In the absence of latest land records it is next to impossible to make  free the river Buriganga from the clutches of land-grabbers, environmentalists and government officials fear.
The river has changed its style over the last many years, creating land on its one side and swallowing acres on its other, but the records have never been updated in synch with the changes and this has launched  a window of opportunity to the land-grabbers who are filling up parts of the river and are passing it off as a change of the river’s course. The latest example of it was the incident that took place on January 31, when the department of environment (DoE), for the first time, arrested two people on charges of grabbing and filling up the river Buriganga at three places.
Situation took a dramatic turn when one of the arrested, Haji Mahbubur Rahman filed a case against the DoE and the Bangladesh Inland Water Transport Authority (BIWTA) for harassing him and claimed a refund of the Tk 2.61 lakh that a DoE mobile court fined him for grabbing part of the river.
During a recent visit to the spot it was found that the 50-decimal area of the river, which Mahbubur Rahman fenced off with bamboo poles, is still there and the filling up of land with sand bags is still going on.

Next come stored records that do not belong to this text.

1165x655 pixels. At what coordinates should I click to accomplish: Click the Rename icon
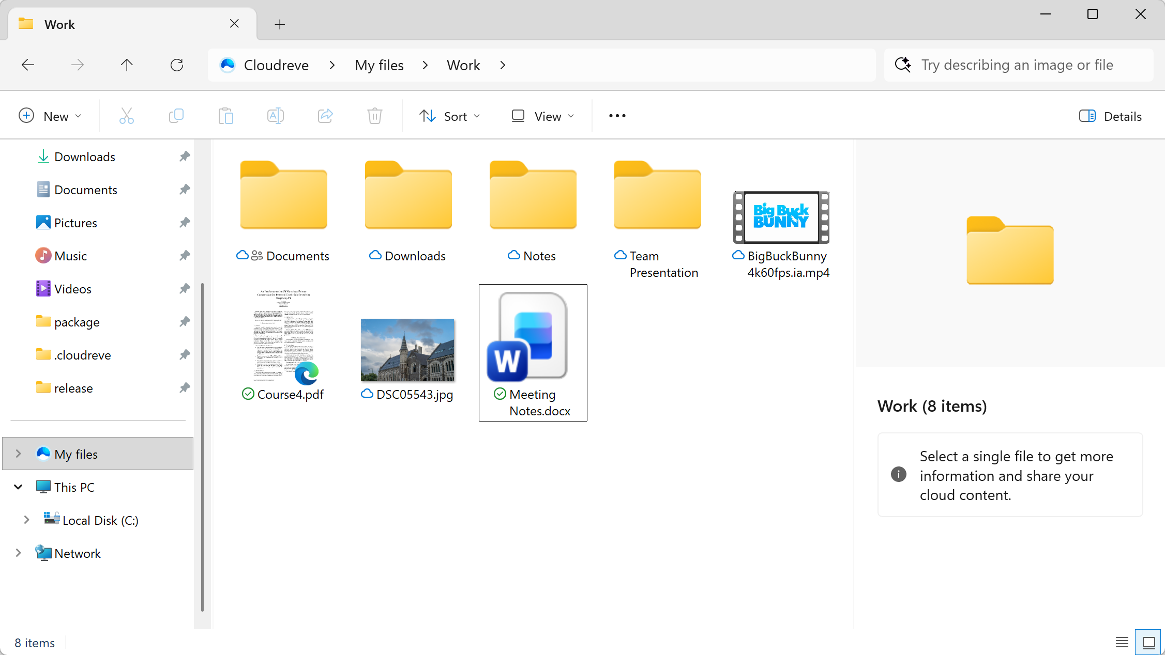[275, 116]
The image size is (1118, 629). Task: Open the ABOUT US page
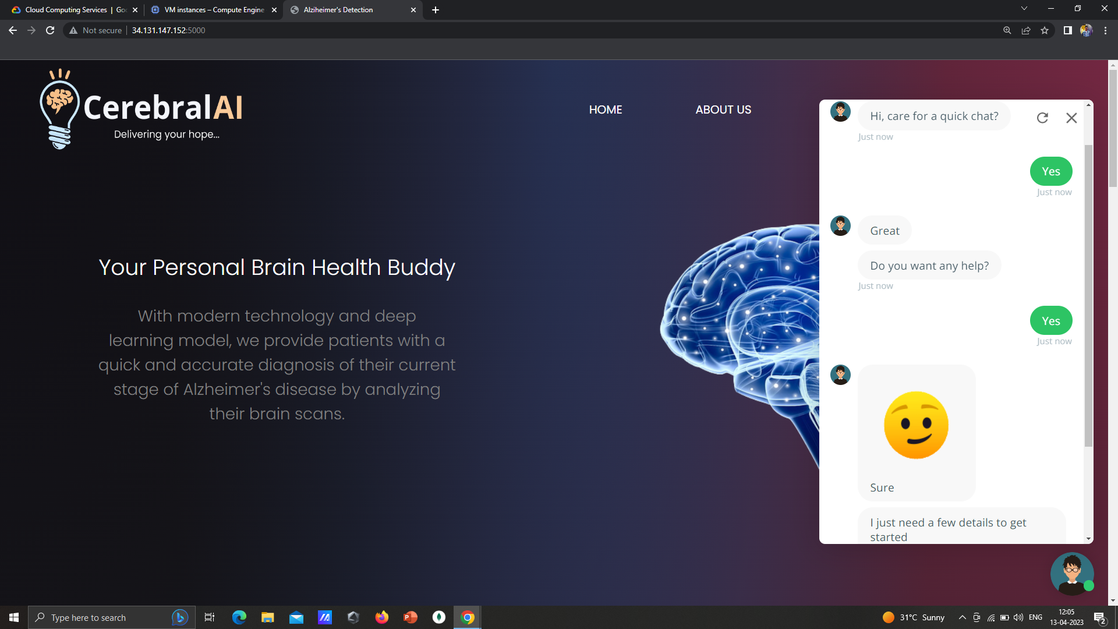(x=723, y=109)
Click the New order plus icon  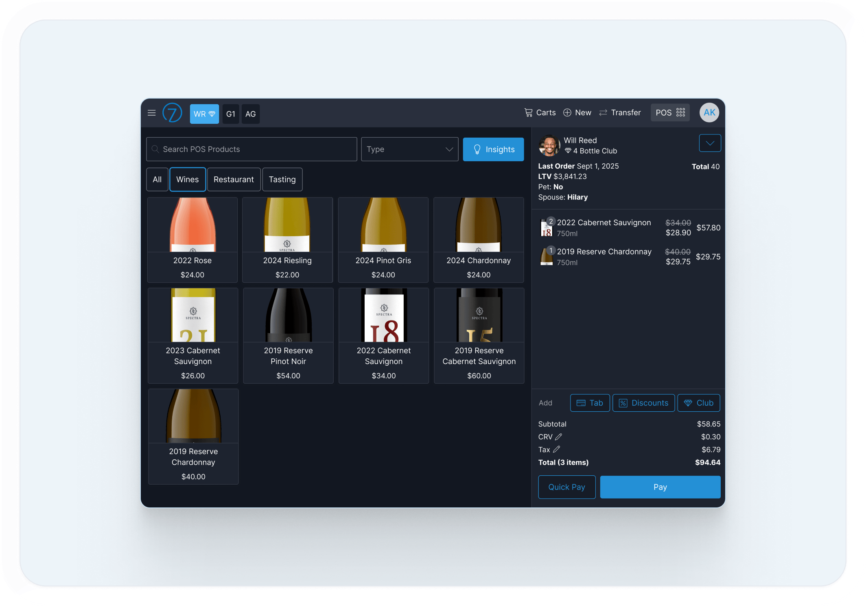point(567,112)
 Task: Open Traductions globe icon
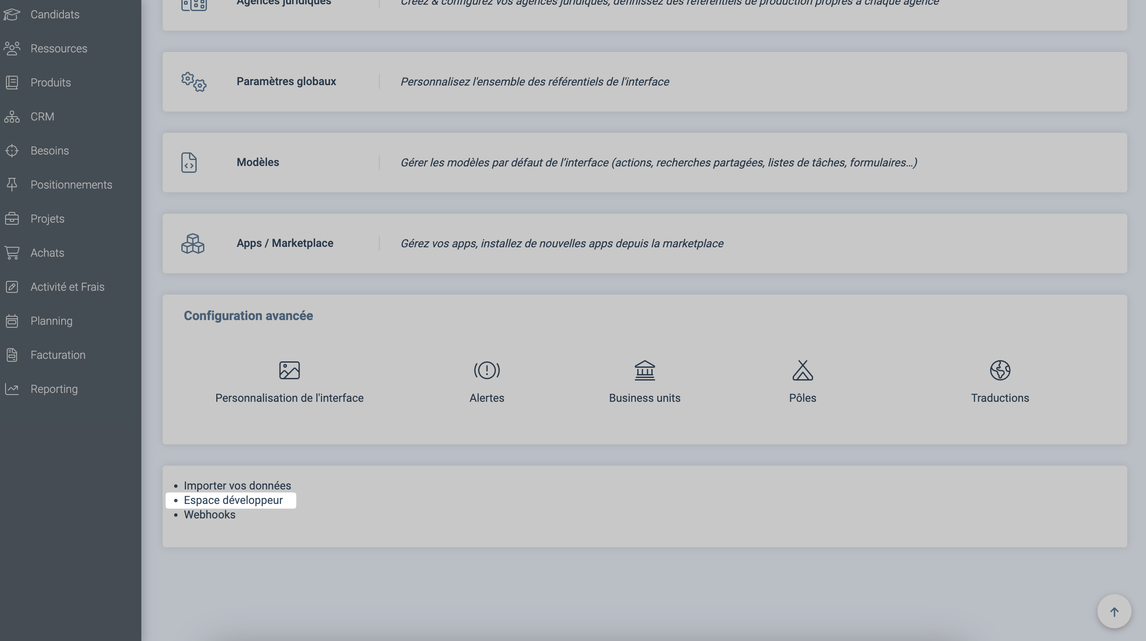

Rahman claims he is doing nothing illegal. “It's my right to do whatever I like to do with my own land because, as per the documents, the land belongs to me,” he says pointing to the stretch of Buriganga that goes under the Kamrangir Char lohar pool.
Rahman is not wrong. He has all the necessary documents to prove that the part of the river under the Kamrangir Char lohar pool, on which he has erected the fencing, indeed belongs to him.
“My grandfather bought this land of about 200 kathas in 1974. In both the land records office and the district office you will find that the piece of land over which the river now flows is recorded in my grandfather’s name,” he said, adding that he has both British and Pakistani “parchas” (title records) for this part of the river and its adjacent land.
The surveyors of the district commissioner’s office have also legitimized his claim to part of the river on the basis of the British and Pakistani “parchas”.
“I am paying all the taxes for the land on which I have put up the fences. I have all the papers to prove my claim,” Rahman says.
Rahman is not alone. There are many others like him settled along the 17-kilometre stretch of the Buriganga, starting from the river’s confluence with Dhaleswsari at Munshiganj right down to Gazaria where it flows into the Meghna, including the second channel of the river Buriganga beside Kamrangir char.
They have legal documents to prove that the lands along the waterway girdling the Kamrangir Char peninsula belong to them.
BIWTA officials say land prices have soared in the last 10 years and the land-sharks have since been encroaching on the second Buriganga channel, creating one plot after another.
BIWTA officials say they could not touch a single land-grabber during drives against their activity, as they all produced “parchas” and documents, claiming ownership.
DoE sources say that as per the Environment Conservation Act (Amendment), 2010, the river grabbers can be fined up to Tk 10 lakh and jailed up to 10 years. But they file petitions against fine and the cases, as most of them possess legal documents on the lands they own, the sources say, adding that there is a huge pile of such cases in the courts of law awaiting trial.